Component shortages have brought to light the importance of strong supply chain partners and intelligence. However, even when we’re not in a season of shortages, why is this so critical?
Good supply chain partners will help you with tangible issues and very possibly with architectural support just in case you are finding it very challenging to meet the product requirements. Take buttons for instance; these are a very complex issue in terms of design and require strong support. Information about connected modules can be a critical factor to your cost base and offering FW support solutions.

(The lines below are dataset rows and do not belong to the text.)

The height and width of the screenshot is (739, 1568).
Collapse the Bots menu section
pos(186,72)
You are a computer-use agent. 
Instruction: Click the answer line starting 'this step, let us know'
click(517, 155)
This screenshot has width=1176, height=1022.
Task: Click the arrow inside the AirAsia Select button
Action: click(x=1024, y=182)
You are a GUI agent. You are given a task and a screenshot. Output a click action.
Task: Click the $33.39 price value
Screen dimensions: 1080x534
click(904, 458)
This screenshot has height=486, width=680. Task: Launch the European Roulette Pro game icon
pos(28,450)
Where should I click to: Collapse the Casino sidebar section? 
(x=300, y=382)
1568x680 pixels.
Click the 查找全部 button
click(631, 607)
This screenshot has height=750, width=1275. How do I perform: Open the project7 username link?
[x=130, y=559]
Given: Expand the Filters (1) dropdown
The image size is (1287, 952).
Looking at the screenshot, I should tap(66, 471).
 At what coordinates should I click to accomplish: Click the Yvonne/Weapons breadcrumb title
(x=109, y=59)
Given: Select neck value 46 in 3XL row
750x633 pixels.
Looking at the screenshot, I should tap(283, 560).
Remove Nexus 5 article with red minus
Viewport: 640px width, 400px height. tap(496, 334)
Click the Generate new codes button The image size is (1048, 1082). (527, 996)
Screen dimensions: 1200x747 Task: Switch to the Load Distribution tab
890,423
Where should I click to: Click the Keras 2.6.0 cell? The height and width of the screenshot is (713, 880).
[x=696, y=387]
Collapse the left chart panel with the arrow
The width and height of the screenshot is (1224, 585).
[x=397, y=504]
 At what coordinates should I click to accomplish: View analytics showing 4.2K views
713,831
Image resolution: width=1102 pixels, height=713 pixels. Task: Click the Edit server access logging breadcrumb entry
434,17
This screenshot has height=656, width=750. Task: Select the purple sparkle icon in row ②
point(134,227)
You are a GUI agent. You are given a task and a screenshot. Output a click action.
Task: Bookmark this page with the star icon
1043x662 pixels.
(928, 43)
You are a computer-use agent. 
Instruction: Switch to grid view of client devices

Awareness of new technologies coming out that spawn innovation and help you reach the market faster with unique solutions (e.g., we did a BLE 5 mesh product with a functioning prototype eight days before it was announced at CES.) Chances are, the big vendors carry a massive line of products you can leverage and they will help you with professional solutions. I strongly advise any listener to resist the urge to look for parts on AliBaba and the like. This is a road that almost always leads to BIG trouble.
You’ve touched on some of these points already, but in your mind what are the costs of not thoughtfully designing?
How much time do you have, Judy? (laughs)
Well, here’s the short list:
- Being blind-sided by unforeseen costs due to the lack of visibility downstream to other stakeholders and fully understanding the true total cost to manufacture is always a major problem
- Necessitated but unplanned inline testing can also create significant problems
- When you don’t contemplate preparing your design for testing, there’s an obvious impact on cost and troubleshooting time, plus it is really bad practice
- Time to market is impacted negatively
- Increased or excessive manufacturing cost due to poor DFA or DFM,
- Not planning for transportation costs, and palletization
- Some situations require addressing high cost processes and design characteristics later on in product or business maturity, but this is a business decision that must be made thoughtfully
Ed, thank you so much for taking the time to share your hard-won wisdom with our readers.
My pleasure, Judy. Always glad to pass on what we’ve learned to other busy engineers trying to navigate this complex landscape of hardware design. Hopefully, I’ll spare your readers a few bumps along the way!